Ecologists believe that the rapid increase in the number of vehicles on our roads which has taken place without (as yet) any real restriction is fast developing into an environmental crisis. Exhaust fumes are the major source of atmospheric pollution by the motor vehicle.
The fumes, which are emitted, contain four main types of pollutant:
(i) Carbon monoxide:
This is a poisonous gas caused as a result of incomplete combustion;
(ii) Unburnt hydrocarbons:
This caused by the evaporation of petrol and the discharge of only partially burnt hydrocarbons;
(iii) Other gases and deposits:
Nitrogen oxides, tetra-ethyl lead and carbon dust particles;
(iv) Aldehydes:
Organic compounds containing the group CHO in their structures.

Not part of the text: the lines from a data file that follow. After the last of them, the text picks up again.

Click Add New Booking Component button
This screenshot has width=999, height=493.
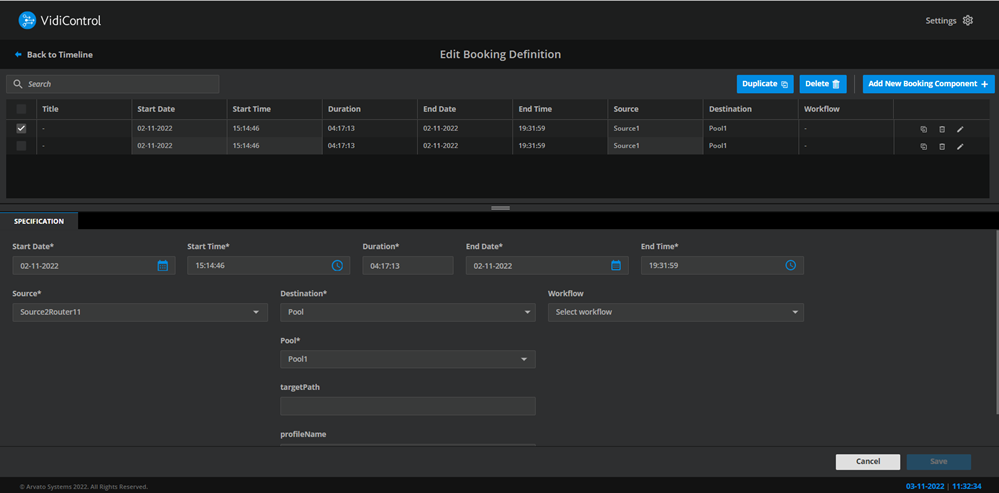928,84
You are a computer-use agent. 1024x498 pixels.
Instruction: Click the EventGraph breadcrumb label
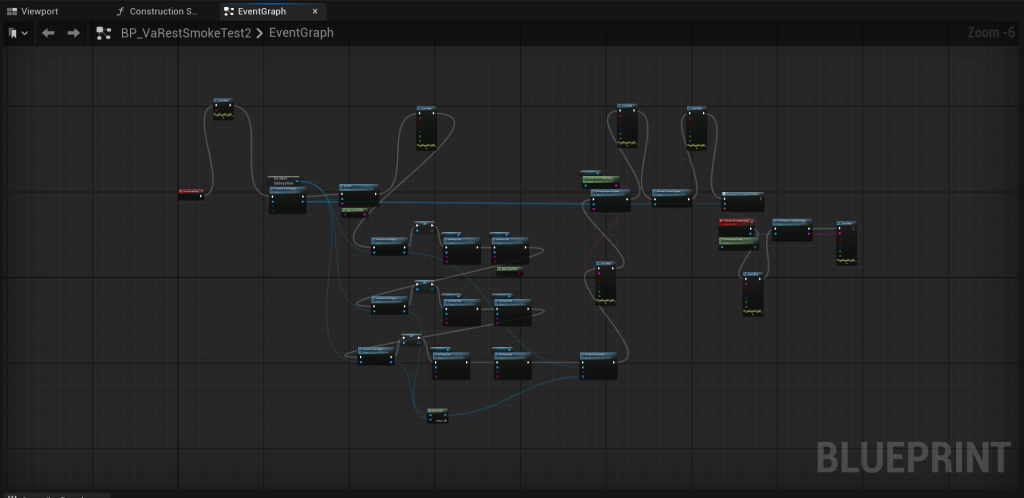(x=301, y=33)
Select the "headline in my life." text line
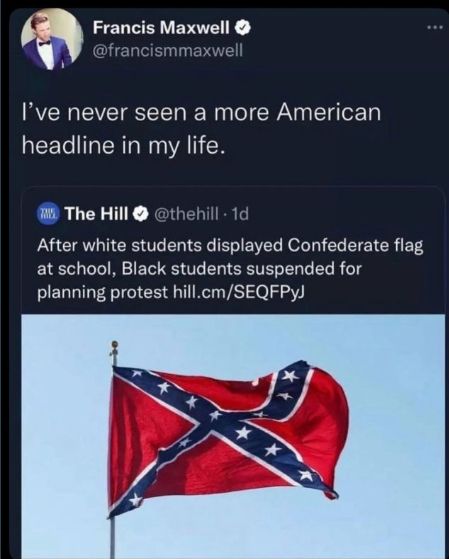Image resolution: width=449 pixels, height=559 pixels. tap(123, 145)
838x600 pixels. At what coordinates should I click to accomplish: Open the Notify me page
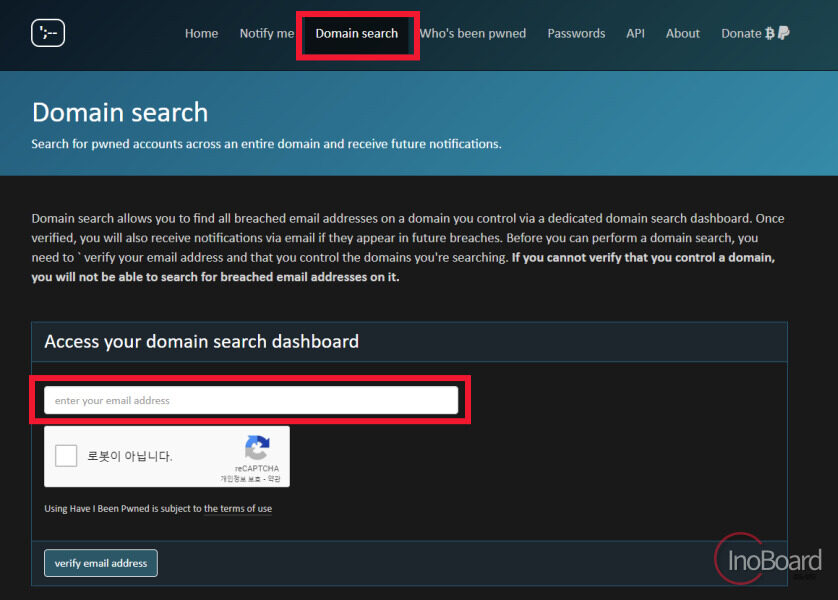point(267,33)
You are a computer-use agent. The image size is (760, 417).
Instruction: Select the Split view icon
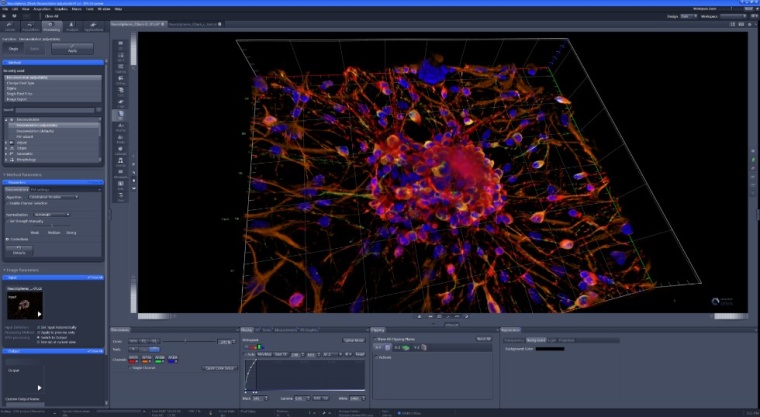coord(121,59)

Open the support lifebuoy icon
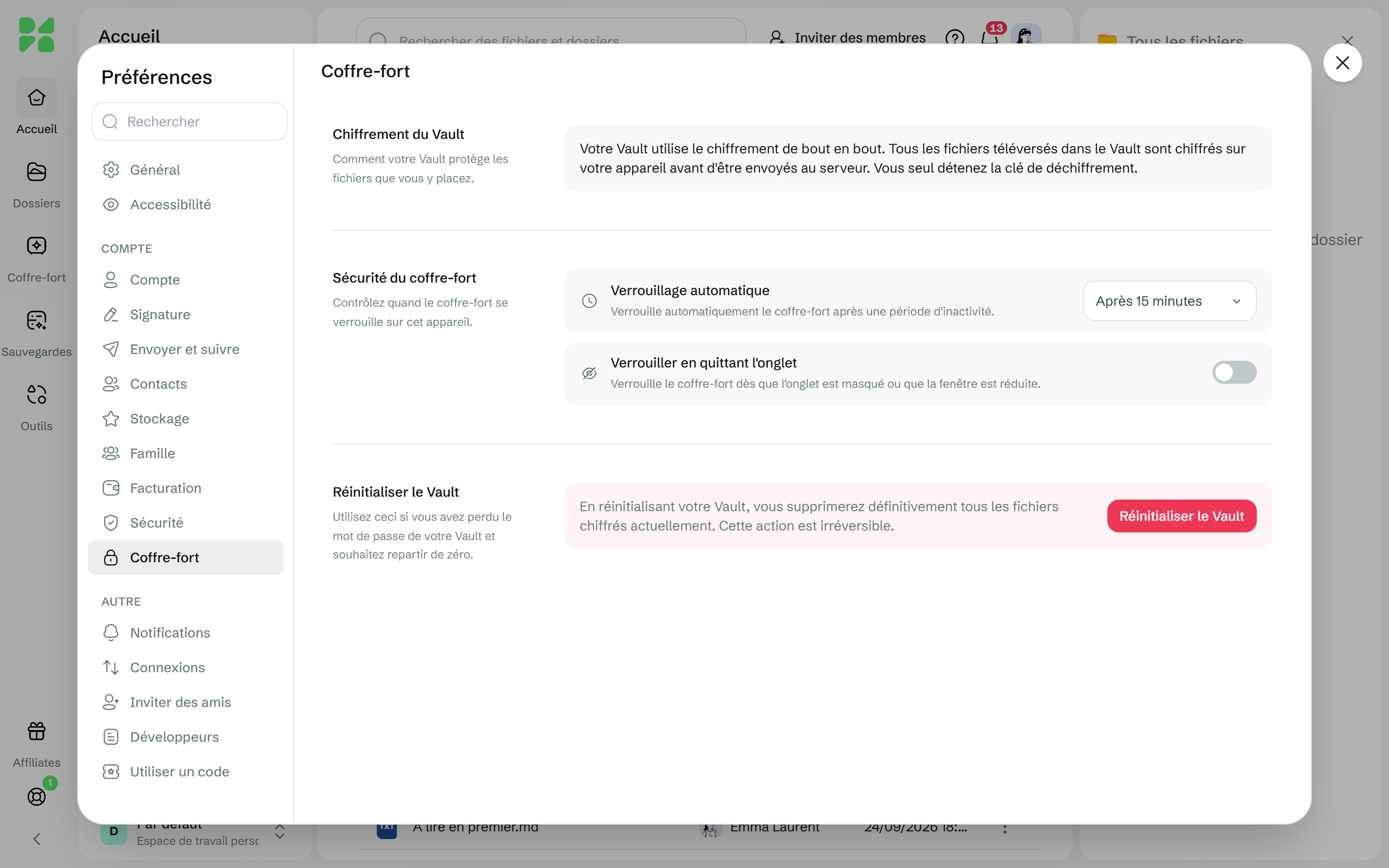36,796
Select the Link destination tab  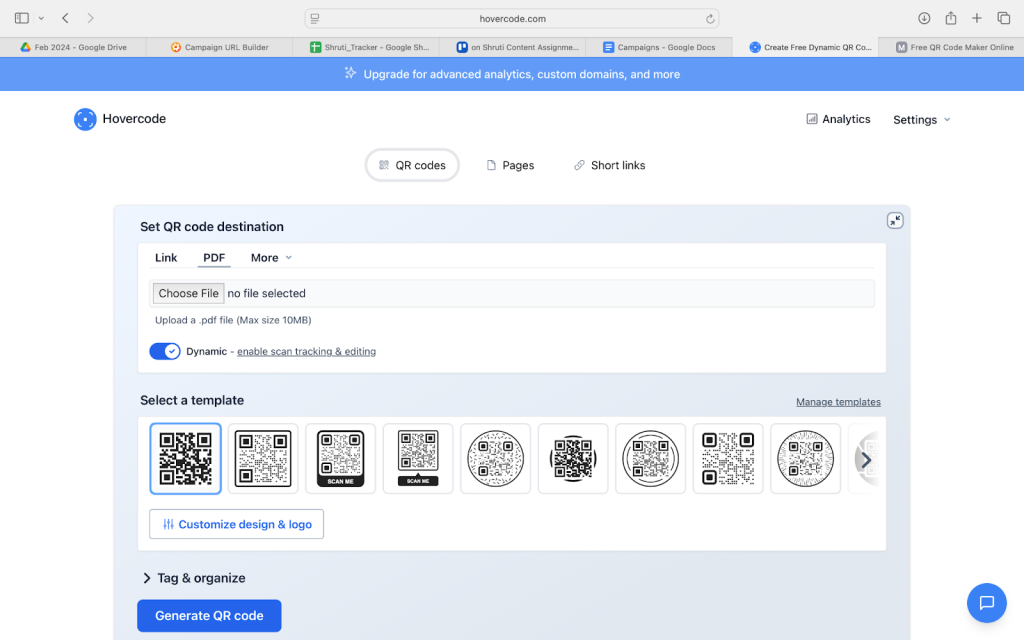(x=166, y=258)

Hydrocarbon fumes are also emitted from the carburettor and petrol tanks, as well as from the exhaust system.
The Royal Commission provides some interesting statistics on the extent of air pollution. In 1970 an estimated 6 million tonnes of carbon monoxide were emitted into the atmosphere. If estimates of vehicle ownership are correct, then by the year 2010, this volume would increase to 14 million tonnes. This figure, however, assumes the current state of engine and fuel technology. A further and more detailed estimate of emissions is given by Sharp in Table 5.3.
Fears of urban pollution by motor vehicles, are greater in the United States and Japan. In day-time Manhattan, for example, readings of pollutants of 25-30 parts per million have been recorded – exposure has the same effect as smoking two packets of cigarettes per day. USA has imposed certain restrictions on vehicle manufacturers and more stringent levels are proposed, but as in the earlier case of traffic noise, increasing vehicle ownership levels are liable to offset some of the benefits which accrue.

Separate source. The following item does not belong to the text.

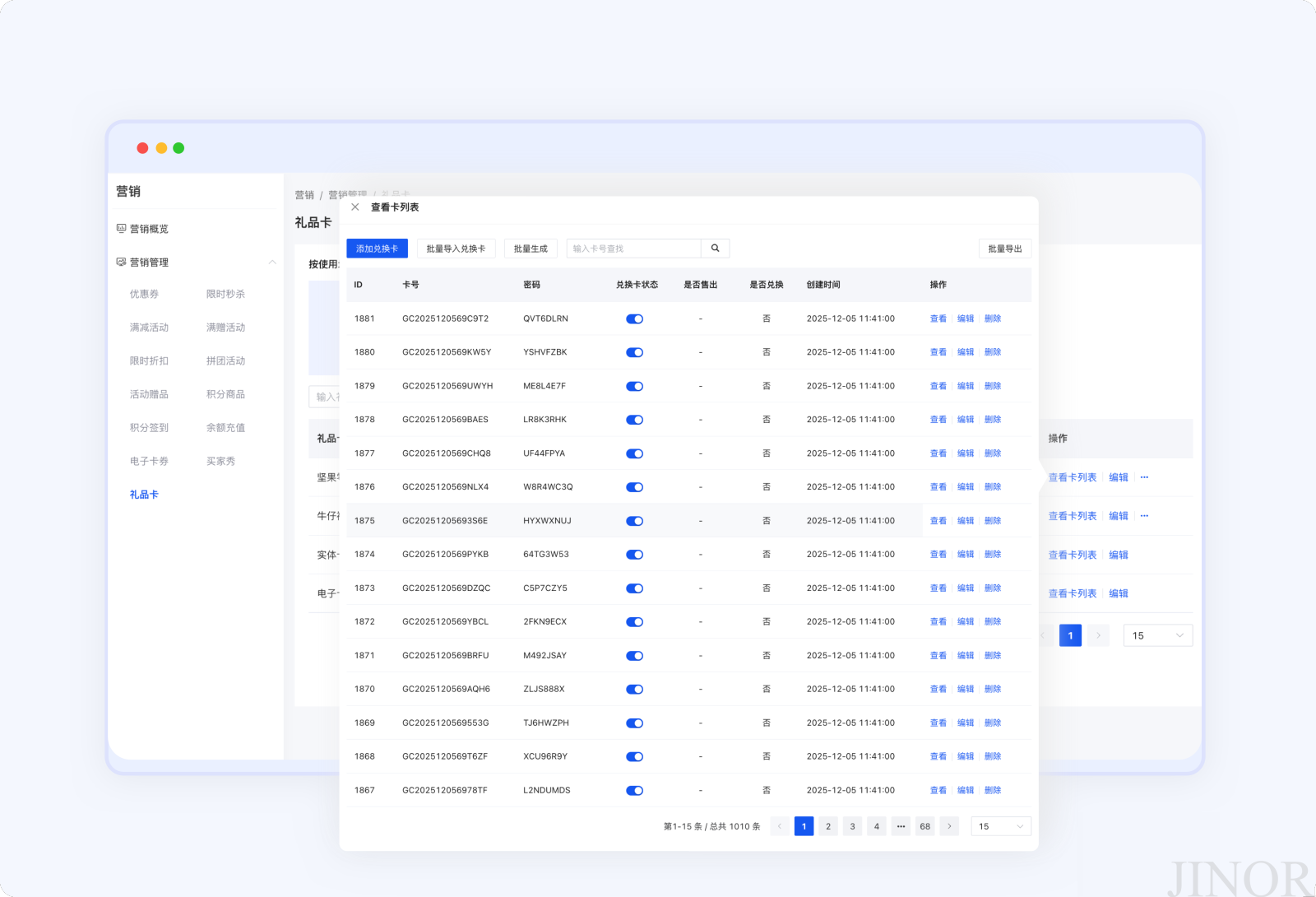Collapse the 营销管理 menu group chevron
The width and height of the screenshot is (1316, 897).
click(272, 263)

Other Environmental Problems:
Traffic presents many other implications for the urban environment. Some of these issues will be outlined in this final section. It should, however, be stated that individual opinions often determine what constitutes an environmental problem. The British Transport Federation, for example, regard visual impact as one of the most important local environmental factors to be taken into consideration in the design and planning of urban motorways.
They state that “visual problems…are a result of the fundamental conflict in scale and form between a vast linear motorway and the smaller scale and tightly knit pattern of streets and buildings in the adjoining areas”. Elevated motorways are particularly conspicuous when they are closely aligned to houses, shops and other small buildings, which are dwarfed in contrast.
This problem is most sensitive in relation to houses since views of motorway traffic can be a constant distraction and coupled with traffic noise serve as a round-the-clock reminder of the motorway’s presence. The loss of privacy is just one part of this problem. Elevated motorways can also obstruct daylight and sunlight entering nearby houses and recreation or shopping areas.
Buchanan raises other visual issues: “the intrusion into parks and squares; the garaging, servicing and maintenance of cars in residential streets…; the clutter of signs, signals, bollards, railings and the rest of the paraphernalia which is deemed necessary to help the traffic flow; the dreary, formless car parks, often absorbing large areas of towns and whose construction have involved the sacrifice of the closely knit development which has contributed so much to the character of the inner areas of our towns”. These are just some of the added consequences of our living with the motor vehicle and due to the uneasy partnership which exists the relationship produces its own form of blight within the urban environment.